In this article, we propose an explainable AI (XAI) approach using integrated gradients (IGs) for detecting adversarial attacks on text classifiers. While XAI techniques have primarily been developed to improve model interpretability and diagnostics, these techniques have also proved effective at uncovering hidden connections of model internal behavior under normal and adversarial settings, which allow us to differentiate and detect adversarial cases. Most textual adversarial attacks are formulated by replacing words with synonyms. XAI methods can effectively identify the impact of substituted words in detecting adversarial examples. The proposed approach is based on the IG [15] XAI technique. It identifies the most positively and negatively influenced words towards target prediction using word attribution scores. These selected words are then substituted with synonyms to generate k sample variations of the input. Model outputs for the generated k samples are processed through a voting mechanism, which compares them against the original input to detect adversarial examples.

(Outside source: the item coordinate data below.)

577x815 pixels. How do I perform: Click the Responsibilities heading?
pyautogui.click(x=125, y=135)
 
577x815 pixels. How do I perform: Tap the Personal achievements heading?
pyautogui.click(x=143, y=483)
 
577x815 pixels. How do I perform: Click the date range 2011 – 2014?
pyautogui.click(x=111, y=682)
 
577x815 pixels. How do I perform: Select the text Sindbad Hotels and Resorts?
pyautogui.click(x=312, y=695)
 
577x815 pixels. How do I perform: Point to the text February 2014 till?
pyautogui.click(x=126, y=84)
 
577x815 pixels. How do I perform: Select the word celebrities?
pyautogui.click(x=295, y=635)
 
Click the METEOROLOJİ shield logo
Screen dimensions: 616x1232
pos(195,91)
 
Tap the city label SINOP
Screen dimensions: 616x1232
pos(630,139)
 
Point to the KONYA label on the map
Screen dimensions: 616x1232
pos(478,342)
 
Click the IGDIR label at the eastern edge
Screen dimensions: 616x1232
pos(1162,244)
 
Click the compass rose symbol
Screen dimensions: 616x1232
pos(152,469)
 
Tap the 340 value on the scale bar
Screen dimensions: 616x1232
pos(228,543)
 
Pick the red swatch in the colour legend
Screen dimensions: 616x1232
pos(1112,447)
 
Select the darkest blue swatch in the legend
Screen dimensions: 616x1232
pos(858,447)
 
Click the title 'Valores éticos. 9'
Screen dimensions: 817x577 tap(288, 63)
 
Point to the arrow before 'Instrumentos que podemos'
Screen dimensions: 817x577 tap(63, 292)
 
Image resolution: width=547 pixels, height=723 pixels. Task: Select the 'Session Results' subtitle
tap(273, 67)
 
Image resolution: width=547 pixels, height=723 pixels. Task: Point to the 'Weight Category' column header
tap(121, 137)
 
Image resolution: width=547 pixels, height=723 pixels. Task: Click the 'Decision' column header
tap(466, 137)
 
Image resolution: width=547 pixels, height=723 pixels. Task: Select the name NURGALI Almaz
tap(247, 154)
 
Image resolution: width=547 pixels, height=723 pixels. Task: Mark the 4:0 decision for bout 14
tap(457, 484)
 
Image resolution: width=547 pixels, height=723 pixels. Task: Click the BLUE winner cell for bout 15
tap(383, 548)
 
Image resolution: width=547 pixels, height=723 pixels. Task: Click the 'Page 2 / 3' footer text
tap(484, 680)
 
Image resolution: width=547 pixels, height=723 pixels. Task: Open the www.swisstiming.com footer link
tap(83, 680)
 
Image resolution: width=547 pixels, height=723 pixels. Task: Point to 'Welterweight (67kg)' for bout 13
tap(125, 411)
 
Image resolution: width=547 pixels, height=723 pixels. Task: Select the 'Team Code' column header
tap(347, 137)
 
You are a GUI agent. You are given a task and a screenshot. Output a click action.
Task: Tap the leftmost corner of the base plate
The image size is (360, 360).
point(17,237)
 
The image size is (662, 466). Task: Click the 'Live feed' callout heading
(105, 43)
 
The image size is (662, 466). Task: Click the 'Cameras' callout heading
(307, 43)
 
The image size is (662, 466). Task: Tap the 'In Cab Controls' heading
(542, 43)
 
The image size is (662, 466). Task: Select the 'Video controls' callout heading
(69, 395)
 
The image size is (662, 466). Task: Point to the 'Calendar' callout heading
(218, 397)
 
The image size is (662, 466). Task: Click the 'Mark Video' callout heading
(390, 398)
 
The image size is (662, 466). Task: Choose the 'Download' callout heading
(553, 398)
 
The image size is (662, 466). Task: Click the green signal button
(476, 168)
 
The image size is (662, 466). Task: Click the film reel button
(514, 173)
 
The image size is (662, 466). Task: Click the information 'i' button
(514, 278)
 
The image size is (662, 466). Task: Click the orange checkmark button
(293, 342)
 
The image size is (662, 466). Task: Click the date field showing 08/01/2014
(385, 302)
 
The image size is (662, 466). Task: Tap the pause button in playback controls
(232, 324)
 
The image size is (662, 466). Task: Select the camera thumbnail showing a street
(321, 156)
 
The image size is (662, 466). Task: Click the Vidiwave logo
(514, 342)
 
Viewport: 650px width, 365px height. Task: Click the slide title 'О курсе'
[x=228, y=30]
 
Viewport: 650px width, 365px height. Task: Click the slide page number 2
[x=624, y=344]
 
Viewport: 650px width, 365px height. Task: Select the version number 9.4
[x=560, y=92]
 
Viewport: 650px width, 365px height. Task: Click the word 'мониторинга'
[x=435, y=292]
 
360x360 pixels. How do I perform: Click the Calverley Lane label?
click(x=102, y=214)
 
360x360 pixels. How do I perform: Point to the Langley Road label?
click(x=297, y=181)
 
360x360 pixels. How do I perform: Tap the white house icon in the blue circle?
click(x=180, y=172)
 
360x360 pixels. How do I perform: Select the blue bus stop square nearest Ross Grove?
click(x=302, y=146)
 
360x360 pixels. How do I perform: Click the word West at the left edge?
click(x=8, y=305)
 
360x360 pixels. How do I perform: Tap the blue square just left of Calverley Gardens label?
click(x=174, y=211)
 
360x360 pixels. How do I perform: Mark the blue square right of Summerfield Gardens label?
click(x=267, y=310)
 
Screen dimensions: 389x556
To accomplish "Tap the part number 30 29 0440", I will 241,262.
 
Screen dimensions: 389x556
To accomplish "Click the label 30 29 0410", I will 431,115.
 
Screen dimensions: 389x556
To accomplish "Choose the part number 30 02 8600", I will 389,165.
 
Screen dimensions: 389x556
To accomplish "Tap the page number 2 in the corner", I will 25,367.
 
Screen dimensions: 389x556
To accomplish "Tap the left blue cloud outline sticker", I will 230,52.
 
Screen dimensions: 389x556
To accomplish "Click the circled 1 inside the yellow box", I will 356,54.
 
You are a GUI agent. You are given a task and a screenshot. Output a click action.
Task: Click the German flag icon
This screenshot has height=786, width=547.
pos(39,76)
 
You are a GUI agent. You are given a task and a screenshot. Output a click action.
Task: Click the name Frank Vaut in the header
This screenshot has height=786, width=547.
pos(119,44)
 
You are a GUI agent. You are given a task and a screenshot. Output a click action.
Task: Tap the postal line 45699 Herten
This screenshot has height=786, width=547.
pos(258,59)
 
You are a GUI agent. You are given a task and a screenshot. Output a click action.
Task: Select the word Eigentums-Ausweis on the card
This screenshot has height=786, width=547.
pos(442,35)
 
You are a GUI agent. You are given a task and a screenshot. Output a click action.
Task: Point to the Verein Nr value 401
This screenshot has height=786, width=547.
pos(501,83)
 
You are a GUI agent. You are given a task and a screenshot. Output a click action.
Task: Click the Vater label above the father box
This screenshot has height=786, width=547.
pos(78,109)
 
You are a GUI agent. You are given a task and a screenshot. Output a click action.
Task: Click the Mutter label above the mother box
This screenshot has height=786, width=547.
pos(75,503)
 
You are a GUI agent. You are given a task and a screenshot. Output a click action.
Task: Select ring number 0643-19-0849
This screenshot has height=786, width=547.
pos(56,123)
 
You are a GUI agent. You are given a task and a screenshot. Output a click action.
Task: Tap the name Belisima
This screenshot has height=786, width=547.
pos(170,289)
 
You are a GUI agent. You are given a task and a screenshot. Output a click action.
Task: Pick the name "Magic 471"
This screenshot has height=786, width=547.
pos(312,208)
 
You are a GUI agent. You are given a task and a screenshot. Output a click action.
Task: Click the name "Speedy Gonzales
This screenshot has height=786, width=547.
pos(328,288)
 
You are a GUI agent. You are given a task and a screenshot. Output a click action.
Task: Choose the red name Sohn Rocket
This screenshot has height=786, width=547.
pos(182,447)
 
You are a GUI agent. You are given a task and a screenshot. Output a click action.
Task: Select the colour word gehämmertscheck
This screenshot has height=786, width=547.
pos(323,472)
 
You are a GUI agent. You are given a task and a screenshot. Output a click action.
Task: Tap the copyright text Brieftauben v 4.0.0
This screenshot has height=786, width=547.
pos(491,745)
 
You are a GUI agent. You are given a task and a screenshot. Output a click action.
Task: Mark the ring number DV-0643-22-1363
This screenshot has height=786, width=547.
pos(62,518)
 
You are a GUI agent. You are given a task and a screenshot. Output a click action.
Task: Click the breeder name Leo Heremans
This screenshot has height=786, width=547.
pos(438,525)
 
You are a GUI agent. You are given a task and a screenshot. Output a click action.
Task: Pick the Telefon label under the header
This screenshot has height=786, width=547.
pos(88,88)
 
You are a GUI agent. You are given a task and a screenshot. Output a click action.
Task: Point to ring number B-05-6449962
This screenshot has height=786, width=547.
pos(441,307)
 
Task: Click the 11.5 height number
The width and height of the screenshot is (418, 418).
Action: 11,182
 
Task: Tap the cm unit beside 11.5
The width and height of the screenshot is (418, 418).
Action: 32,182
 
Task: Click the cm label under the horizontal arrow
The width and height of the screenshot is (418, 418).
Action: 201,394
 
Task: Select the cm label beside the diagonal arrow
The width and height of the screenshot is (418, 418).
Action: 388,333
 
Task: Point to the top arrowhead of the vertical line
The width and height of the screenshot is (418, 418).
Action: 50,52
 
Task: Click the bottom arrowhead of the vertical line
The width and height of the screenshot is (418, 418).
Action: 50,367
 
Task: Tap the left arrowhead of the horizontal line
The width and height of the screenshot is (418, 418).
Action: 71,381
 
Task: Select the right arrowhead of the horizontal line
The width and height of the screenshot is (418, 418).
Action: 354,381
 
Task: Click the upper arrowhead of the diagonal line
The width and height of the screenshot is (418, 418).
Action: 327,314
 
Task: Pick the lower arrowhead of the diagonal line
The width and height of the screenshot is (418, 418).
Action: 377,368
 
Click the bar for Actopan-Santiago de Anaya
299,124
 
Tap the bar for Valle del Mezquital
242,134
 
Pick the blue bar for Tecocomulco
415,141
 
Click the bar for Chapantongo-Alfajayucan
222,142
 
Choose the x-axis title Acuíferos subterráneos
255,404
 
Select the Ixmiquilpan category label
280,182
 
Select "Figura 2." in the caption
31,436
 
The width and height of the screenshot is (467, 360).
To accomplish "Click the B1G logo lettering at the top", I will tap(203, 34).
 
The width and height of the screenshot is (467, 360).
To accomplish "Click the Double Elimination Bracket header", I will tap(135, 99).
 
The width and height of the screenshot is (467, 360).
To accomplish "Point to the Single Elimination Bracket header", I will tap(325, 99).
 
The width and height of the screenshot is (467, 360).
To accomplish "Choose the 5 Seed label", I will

The key contributions of the research presented in this paper are as follows: (1) investigation of the behavior of the attribution scores produced by IGs under normal and adversarial example settings on differentiable neural networks, (2) a novel adversarial attack detection method that is applicable to any neural model architecture without further modification, and (3) empirical evaluation of the proposed method, demonstrating its effectiveness with a low word substitution rate while maintaining high accuracy on original input across a diverse range of adversarial attacks, followed by a comparison against existing adversarial example detection methods. The remainder of the paper is organized as follows: Section 2 presents related work in this area. Section 3 delineates the proposed approach, a novel approach based on XAI to detect adversarial examples. This section also presents the approach’s modular architecture. Section 4 reports an empirical evaluation and results. Section 5 documents a discussion of results and concluding remarks.

2. Related Work

Extensive research in the field of computer vision focuses on improved understanding of adversarial attacks on images and developing robust models to address these [16]. However, adversarial attacks and defense strategies in computer vision tasks cannot be directly transferred to the textual domain due to the fundamental differences between image and text data [17,18]. Compared to adversarial attacks in images, textual adversarial attacks are more difficult to generate, as generated adversarial examples must preserve the language’s lexical, grammatical, and semantic properties [19].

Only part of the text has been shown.